Benjamin A. Reitzes - Barclays Capital, Research Division

..

The state and locals, how much of total?

Lynn R. Blodgett

I think state and local, together, is about 10%.

Jennifer Horsley

A little bit higher.

Lynn R. Blodgett

11%, something like that. That's 11%. And it's weighted towards state and local. And in this -- in state governments, we've actually seen not a dramatic shift, but we think a slight improvement in the decisioning cycle and the availability of funds. That isn't to say that it's free and easy, but it's not quite as tight as it was, say, 1.5 years ago, 2 years ago. And in the state and local arena, most of what we do is either revenue-generating for that entity, like toll roads, and we do E-ZPass and the New York E-ZPass, and Georgia's E-ZPass a the real revenue generator for those areas. So they're not going to -- that's not an area they're going to cut because it helps, obviously, the funding. We do other things like parking and speed enforcement, cameras, those are all things that help the municipality or the government raise money. So we're in a pretty good position there. The other areas, Medicaid, for example, which is a very big part of our state government business is federally -- a big part of it is federally funded. And so we feel that's been a pretty standard position that we've taken for a number of years, and it really has not shifted much, so we feel good about it.

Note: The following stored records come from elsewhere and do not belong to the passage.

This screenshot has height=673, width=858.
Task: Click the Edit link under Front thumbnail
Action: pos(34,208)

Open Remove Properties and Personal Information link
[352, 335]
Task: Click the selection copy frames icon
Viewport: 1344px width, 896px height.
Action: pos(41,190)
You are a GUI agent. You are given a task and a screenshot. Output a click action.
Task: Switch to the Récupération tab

Benjamin A. Reitzes - Barclays Capital, Research Division

Now, there's been talk periodically about how you guys can benefit from Obamacare. Can you talk about health care, how big is that vertical? And what is the stimulus that you get?

Lynn R. Blodgett

Our overall Healthcare is about $2 billion of revenue and it covers the provider segment, which is the hospital, the doctors and so on. And the payer segment, and the payer segment is actually broken into 2 areas. There's the private sector, those will be the big insurance companies, and then there's the government sector, which would be Medicaid, primarily. And then, sort of wrapped all through that are these health information exchanges and they do touch all of those areas. And we are actually under contract now with a number of state to put in health information exchanges. So there's one example. The overall emphasis that Obamacare has on increasing the Medicaid rolls, for example, I think there's -- there are different numbers, $17 million, $13 million, but it's a significant number of additional people on the Medicaid rolls, and we're the largest Medicaid processor. So we expect the that has some -- it's one of the things we have to be a little bit careful because there's also a shift right now from fee for service to managed care. And that also has an impact. So that's sort of the algorithm for what's happening with private payers, government payers, Medicaid, increase in enrollment, managed-care shifts, and so on. It's tricky, but all in all, it represents more opportunity for us.

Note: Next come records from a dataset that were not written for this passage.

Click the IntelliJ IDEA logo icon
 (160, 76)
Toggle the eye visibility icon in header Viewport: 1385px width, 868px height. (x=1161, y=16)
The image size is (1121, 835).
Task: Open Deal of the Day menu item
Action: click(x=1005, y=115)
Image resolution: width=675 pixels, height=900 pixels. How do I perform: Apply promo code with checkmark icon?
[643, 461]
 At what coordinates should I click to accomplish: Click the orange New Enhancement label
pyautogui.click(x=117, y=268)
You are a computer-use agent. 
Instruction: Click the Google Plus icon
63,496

Benjamin A. Reitzes - Barclays Capital, Research Division

And does this vertical grow faster than the services average?

Lynn R. Blodgett

It grows faster and it has above average margin. So we like it and what we're doing now is investing more in data analytics, which will help drive both of those phenomena even better. Data analytics in healthcare, if we can go into Medicaid, the state Medicaid Commissioner or Secretary and say, "look, we can help you with fraud and abuse. We can help you with analytics, as far as outcomes, base, healthcare versus just transactional stuff." Those are things that are really important, they really weigh heavily on the budgets and so as we're able to do things to help with that, that gives us opportunity for a little higher-margin and nice growth.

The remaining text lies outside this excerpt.